→ **Exercise**:
Give only the number of lines in the records that include "will".

→ **Records for the exercise**:
····················

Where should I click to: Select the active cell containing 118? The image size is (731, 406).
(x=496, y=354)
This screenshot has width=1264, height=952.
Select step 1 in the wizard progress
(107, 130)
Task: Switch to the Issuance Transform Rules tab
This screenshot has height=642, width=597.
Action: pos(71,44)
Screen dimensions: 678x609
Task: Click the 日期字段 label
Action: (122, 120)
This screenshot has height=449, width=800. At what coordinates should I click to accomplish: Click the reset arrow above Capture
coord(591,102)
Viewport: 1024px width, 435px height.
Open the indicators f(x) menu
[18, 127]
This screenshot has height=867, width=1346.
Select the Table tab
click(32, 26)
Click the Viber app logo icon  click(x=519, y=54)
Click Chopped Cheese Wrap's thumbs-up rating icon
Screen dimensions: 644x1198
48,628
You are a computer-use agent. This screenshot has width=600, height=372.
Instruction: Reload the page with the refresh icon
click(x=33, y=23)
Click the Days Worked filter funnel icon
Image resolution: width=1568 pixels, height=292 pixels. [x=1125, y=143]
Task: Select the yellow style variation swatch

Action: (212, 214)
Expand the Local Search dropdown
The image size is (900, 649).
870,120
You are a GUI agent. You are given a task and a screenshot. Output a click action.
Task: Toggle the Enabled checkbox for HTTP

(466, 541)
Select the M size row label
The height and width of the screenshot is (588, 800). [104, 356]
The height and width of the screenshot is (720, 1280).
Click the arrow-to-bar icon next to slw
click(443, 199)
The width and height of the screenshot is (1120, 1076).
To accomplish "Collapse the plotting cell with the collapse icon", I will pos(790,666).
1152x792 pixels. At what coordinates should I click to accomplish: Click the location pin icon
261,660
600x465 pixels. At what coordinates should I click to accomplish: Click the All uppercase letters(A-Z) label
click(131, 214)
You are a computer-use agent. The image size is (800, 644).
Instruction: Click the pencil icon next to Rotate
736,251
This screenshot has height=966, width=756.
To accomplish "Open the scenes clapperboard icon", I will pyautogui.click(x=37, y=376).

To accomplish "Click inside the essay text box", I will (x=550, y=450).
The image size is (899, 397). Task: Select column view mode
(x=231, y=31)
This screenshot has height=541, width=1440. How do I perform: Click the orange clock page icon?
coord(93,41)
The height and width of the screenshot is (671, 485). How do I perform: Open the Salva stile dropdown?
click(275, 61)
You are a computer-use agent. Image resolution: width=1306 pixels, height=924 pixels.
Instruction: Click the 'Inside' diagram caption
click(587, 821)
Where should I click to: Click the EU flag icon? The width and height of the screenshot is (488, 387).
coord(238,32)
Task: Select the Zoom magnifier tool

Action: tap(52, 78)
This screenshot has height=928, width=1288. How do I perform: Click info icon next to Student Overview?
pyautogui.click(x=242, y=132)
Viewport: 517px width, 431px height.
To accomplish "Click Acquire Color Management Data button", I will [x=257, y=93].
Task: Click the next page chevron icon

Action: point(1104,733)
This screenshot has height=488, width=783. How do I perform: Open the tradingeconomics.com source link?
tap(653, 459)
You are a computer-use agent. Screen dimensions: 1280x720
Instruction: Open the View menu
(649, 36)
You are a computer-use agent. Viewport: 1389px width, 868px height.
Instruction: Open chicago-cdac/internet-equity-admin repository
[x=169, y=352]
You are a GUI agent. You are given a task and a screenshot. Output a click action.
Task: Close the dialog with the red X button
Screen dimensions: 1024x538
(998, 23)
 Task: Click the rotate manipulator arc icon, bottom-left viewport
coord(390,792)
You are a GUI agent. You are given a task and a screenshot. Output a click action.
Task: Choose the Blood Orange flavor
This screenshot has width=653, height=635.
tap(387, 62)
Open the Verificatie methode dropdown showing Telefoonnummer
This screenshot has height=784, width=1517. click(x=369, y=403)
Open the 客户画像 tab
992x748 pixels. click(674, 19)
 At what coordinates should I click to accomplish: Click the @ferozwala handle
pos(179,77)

····················

→ **Solution to the exercise**:
4